-- TASK REQUIREMENTS --
Pictures aside, the output must consist of the lines from the one containing "Task: Click the 08Sep24 date label" through the end of the data, reproduced exactly.
######
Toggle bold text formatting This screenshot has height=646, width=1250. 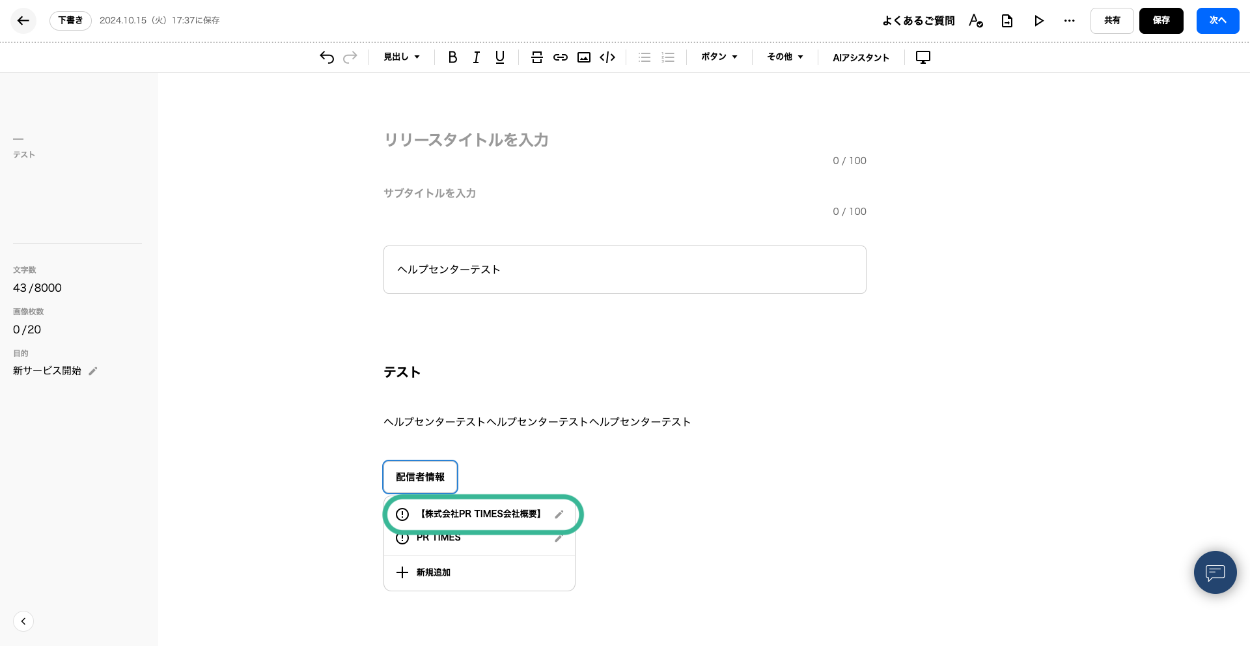(452, 57)
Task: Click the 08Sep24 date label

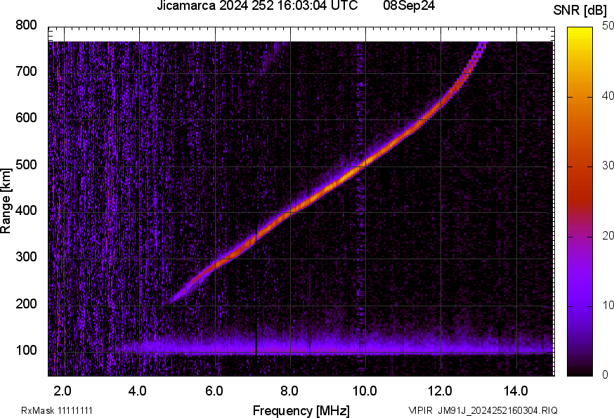Action: point(410,7)
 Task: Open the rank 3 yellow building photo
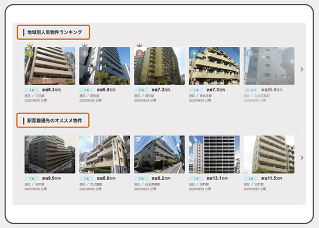(160, 67)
######
-- OUTPUT FOR THIS EXERCISE --
Task: Click the 08Sep24 date label

Action: point(410,7)
 Task: Open the rank 3 yellow building photo
(160, 67)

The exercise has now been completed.